Interview : Parler littérature avec Booknerd-Dz

Littérature Algérienne est allée à la rencontre d’une jeune passionnée. Elle est Blogueuse/Youtubeuse, elle a 21 ans et parle en Darja dans ses vidéos. Meriem a accepté de répondre à nos questions.

Bonsoir pourriez-vous vous présenter ?

Bonsoir, je m’appelle Meriem jeune algérienne de 21ans. Passionnée par le monde du livre et de la culture en général ce qui m’a poussé à devenir Blogueuse et Youtubeuse littéraire algérienne.

Pourriez-vous nous raconter l’histoire de votre blog ainsi que celle de votre chaîne Youtube ?

Avec plaisir, ça risque d’être long par-contre (rires). J’ai commencé à partager ma passion sur Facebook quand j’ai créé ma page en mars 2016, bientôt 2 ans maintenant. Quelques mois après j’ai lancé mon blog où j’ai commencé à faire de la critique littéraire, mais aussi à partager tout ce qui gravitait autour du livre. Petit à petit ma communauté Facebook a commencé à s’élargir ce qui m’a incité à lancer ma chaine Youtube en novembre 2016, pour faire exactement la même chose que ce que je faisais, mais en vidéo. Aujourd’hui je ne me limite plus qu’au livre, mais aussi à inviter la jeunesse algérienne à poursuivre son rêve et aller de l’avant !

Quelles sont vos influences et vos inspirations littéraires ?

Je crois que l’auteur qui m’inspire le plus est Elif Shafak. Je trouve en elle de la force, ses écrits sont majoritairement forts en sens, le styles et le rythmes y sont magnifique.

Pourriez-vous nous expliquer ce que c’est qu’être Booknerd ?

Être un BooKnerdz c’est être un lecteur avant tout.
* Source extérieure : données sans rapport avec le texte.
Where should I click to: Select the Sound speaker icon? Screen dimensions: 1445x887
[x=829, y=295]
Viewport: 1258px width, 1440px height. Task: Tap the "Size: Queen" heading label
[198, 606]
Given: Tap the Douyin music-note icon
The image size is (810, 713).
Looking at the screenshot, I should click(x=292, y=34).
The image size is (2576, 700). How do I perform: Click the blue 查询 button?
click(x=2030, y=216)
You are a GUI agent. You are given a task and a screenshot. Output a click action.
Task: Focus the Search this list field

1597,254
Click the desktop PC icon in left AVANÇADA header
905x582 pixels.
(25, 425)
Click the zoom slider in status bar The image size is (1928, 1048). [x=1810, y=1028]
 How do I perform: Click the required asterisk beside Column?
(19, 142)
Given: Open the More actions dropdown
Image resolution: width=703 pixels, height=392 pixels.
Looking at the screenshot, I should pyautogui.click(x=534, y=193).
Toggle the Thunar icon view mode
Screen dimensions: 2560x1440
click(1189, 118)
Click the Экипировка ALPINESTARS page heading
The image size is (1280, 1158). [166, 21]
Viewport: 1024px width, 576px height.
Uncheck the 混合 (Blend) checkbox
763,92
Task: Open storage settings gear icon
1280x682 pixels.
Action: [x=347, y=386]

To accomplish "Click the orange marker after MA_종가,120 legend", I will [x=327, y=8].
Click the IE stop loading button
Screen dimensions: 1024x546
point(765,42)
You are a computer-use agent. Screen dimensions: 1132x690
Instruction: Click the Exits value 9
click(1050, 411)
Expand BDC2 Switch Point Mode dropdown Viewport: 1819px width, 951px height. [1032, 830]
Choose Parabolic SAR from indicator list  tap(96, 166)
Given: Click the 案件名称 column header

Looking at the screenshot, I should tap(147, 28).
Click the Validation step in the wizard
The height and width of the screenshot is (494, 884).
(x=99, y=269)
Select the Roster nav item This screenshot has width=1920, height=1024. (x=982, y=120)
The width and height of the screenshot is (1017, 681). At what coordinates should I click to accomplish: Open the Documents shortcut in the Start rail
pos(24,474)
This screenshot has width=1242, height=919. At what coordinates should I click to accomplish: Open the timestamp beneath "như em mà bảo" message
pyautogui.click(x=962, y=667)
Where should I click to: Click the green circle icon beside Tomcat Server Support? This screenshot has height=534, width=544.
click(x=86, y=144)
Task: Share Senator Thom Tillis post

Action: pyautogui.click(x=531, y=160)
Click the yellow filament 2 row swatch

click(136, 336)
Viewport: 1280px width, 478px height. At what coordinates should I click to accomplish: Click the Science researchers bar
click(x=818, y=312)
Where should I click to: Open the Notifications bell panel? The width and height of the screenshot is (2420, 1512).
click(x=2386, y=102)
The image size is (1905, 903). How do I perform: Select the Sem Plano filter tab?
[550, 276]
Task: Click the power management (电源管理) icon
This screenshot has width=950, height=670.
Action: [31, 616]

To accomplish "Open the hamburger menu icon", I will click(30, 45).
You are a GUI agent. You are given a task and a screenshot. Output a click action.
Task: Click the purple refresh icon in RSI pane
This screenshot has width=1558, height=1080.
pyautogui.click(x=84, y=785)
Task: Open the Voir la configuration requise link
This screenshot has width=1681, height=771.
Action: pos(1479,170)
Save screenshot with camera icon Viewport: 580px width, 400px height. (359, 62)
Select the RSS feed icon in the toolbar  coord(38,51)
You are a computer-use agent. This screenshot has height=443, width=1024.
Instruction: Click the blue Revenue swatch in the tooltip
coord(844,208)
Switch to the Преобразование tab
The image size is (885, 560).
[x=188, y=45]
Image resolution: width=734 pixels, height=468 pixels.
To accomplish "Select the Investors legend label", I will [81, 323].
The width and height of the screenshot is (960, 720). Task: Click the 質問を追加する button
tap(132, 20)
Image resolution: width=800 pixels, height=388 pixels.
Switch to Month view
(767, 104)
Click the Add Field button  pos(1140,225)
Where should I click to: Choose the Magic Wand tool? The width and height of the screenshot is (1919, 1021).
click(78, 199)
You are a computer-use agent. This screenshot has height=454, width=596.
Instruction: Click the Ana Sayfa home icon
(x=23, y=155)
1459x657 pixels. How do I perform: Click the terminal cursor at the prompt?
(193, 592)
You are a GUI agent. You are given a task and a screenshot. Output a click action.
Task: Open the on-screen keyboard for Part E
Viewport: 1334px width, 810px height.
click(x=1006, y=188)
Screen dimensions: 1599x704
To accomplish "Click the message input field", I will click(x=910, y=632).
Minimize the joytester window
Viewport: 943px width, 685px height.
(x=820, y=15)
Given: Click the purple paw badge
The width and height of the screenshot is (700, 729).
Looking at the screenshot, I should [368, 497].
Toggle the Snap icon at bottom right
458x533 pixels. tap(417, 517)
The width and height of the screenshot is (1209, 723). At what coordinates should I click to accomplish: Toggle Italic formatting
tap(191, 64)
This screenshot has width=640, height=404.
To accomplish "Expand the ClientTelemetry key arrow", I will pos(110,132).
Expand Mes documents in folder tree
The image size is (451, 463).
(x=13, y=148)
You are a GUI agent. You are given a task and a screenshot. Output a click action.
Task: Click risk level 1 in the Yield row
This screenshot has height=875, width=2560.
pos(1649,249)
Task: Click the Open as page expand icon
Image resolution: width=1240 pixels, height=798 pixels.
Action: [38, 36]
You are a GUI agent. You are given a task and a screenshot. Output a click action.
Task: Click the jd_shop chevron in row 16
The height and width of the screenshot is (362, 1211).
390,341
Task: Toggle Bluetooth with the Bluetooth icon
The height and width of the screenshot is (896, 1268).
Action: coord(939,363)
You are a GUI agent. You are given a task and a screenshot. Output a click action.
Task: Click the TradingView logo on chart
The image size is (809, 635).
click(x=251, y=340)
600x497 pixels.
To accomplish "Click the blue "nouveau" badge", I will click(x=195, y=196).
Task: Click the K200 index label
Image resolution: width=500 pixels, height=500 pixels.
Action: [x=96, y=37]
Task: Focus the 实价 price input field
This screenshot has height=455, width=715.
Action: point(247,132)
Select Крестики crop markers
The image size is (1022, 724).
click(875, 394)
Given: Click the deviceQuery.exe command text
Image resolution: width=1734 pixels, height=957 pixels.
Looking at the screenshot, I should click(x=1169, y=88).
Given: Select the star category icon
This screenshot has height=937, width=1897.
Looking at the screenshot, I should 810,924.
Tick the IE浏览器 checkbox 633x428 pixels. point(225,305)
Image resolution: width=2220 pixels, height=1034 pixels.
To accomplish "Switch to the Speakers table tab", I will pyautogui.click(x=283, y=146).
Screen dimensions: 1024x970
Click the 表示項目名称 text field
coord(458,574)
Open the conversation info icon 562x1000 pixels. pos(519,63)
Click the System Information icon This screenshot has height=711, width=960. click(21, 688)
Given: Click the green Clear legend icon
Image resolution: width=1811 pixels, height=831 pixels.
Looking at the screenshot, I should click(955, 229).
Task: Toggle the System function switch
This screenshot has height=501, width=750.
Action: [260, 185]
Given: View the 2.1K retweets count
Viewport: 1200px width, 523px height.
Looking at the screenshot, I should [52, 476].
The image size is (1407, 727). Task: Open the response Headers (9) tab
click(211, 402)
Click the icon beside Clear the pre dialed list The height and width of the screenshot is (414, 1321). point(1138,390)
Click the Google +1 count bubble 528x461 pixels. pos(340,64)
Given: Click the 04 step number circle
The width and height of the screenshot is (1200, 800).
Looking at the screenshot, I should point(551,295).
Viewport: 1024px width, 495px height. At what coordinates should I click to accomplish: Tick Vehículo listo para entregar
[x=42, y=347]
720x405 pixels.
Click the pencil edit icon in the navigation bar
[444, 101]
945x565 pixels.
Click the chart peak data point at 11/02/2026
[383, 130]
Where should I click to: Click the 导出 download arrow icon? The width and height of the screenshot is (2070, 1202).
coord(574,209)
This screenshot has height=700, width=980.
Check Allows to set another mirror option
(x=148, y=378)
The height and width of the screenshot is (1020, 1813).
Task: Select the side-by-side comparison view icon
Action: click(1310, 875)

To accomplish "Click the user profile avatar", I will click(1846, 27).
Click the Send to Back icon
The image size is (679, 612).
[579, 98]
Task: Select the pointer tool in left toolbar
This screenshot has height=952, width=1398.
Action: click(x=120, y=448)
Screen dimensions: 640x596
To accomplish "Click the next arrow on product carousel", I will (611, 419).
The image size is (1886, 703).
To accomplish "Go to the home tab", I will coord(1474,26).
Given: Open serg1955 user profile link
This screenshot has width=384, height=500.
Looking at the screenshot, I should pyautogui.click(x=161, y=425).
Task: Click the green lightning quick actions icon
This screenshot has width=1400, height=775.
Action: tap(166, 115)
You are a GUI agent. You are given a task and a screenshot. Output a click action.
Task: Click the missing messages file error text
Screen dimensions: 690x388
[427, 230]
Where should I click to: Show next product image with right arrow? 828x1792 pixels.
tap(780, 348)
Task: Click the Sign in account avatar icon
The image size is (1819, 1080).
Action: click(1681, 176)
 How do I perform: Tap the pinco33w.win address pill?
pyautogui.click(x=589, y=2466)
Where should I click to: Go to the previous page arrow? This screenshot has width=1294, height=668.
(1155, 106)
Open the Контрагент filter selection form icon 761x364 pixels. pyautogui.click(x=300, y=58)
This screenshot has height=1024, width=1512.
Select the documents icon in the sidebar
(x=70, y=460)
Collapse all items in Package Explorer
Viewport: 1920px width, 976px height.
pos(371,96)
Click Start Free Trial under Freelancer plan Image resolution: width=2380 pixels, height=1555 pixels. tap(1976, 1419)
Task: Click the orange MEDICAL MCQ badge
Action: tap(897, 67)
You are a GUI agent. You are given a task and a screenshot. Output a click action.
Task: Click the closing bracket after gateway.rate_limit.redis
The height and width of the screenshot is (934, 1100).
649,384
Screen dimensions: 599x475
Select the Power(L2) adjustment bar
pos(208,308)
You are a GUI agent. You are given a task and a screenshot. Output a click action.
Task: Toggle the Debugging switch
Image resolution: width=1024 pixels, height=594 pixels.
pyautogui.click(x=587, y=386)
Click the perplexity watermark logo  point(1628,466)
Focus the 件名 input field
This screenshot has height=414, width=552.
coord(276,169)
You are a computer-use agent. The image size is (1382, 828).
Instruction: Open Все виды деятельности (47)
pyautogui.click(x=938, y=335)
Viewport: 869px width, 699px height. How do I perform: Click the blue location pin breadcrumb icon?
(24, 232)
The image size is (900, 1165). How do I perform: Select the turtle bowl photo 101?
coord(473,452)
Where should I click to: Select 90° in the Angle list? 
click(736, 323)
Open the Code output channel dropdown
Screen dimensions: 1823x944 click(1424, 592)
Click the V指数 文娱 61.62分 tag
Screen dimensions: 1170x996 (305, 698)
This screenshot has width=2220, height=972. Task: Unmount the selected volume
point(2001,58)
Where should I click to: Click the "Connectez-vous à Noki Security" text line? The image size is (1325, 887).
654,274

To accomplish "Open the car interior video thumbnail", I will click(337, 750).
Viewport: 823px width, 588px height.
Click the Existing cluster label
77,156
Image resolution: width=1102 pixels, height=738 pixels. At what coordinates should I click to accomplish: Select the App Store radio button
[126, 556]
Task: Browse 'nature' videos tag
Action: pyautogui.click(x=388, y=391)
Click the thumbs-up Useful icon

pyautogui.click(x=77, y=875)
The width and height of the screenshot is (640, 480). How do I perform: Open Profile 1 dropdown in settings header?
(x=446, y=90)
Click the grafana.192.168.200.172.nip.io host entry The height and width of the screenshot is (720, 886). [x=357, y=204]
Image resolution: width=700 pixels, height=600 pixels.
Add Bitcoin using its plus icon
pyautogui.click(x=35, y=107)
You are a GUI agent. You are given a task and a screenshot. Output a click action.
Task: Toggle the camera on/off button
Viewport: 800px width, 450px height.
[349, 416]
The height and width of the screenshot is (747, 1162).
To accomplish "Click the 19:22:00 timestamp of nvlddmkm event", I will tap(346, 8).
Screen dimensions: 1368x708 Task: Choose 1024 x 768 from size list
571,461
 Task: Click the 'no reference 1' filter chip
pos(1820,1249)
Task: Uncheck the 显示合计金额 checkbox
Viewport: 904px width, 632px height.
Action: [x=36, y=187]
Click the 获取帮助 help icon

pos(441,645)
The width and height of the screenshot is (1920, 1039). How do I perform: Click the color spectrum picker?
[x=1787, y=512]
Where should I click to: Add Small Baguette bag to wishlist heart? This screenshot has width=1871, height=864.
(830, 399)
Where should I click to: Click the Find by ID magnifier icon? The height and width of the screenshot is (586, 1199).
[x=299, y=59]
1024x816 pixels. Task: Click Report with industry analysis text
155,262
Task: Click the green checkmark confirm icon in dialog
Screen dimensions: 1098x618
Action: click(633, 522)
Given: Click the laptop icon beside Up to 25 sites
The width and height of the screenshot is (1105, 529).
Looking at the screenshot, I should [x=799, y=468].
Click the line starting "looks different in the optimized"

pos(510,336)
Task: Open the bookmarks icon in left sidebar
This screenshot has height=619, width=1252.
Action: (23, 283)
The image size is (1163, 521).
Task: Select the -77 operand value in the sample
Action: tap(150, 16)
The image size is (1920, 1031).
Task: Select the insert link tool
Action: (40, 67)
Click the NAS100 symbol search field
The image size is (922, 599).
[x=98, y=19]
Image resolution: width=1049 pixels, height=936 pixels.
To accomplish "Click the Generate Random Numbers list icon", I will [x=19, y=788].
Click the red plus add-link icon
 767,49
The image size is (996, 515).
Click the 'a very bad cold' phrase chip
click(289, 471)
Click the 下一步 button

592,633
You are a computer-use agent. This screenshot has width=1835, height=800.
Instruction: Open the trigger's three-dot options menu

Peut importe si l’on lit un livre par mois, ou bien deux livres par semaine. Le fait d’avoir l’envie de lire d’être passionné par les mots, c’est ça être un BooKnerdz et on est justement là pour alimenter cette envie et pourquoi pas la propager !

La création de contenu (vidéo) vous prend-il beaucoup de temps ?

Pour créer une vidéo ça me prendrait une journée au maximum. C’est plutôt la mise enligne qui est longue, avec notre connexion ce n’est pas trop évident.

Êtes-vous nombreux dans cette discipline en Algérie ?

Ce n’est malheureusement pas le cas ! En Algérie les lecteurs sont peu nombreux. Nos jeunes ne s’intéressent plus à la littérature, on a même tendance à se moquer de ceux qui lisent (au tram par exemple), ce qui fait que même les lecteurs ne se montrent plus trop. C’est désolant, mais nous espérons changer cette réalité.

Vous avez dit que vous invitiez la jeunesse algérienne à poursuivre son rêve et aller de l’avant, qu’elle serait votre message pour cette dernière ?

Mon message pour notre jeunesse serait de se libérer du raisonnement conventionnel de notre société, de se libérer des préjuger, de ne pas avoir peur de l’échec. Beaucoup de nos jeunes sont démotivés alors en un seul mot, Prend toi en main, jeune algérien !!! trace toi un objectif, garde le en vue et fonce vers la réussite.

Merci de nous avoir répondu. Dernière question, pourquoi les lunettes ?

(Rires) Je m’attendais à cette question. Eh bien c’est tout simplement mon personnage sur internet. C’est un peu mon identité sur la toile, les lunettes ne seront peut-être pas là  pour toujours, mais je ne dirais pas quand je compte les enlever. Pour l’instant il me représente un peu comme une marque de fabrique.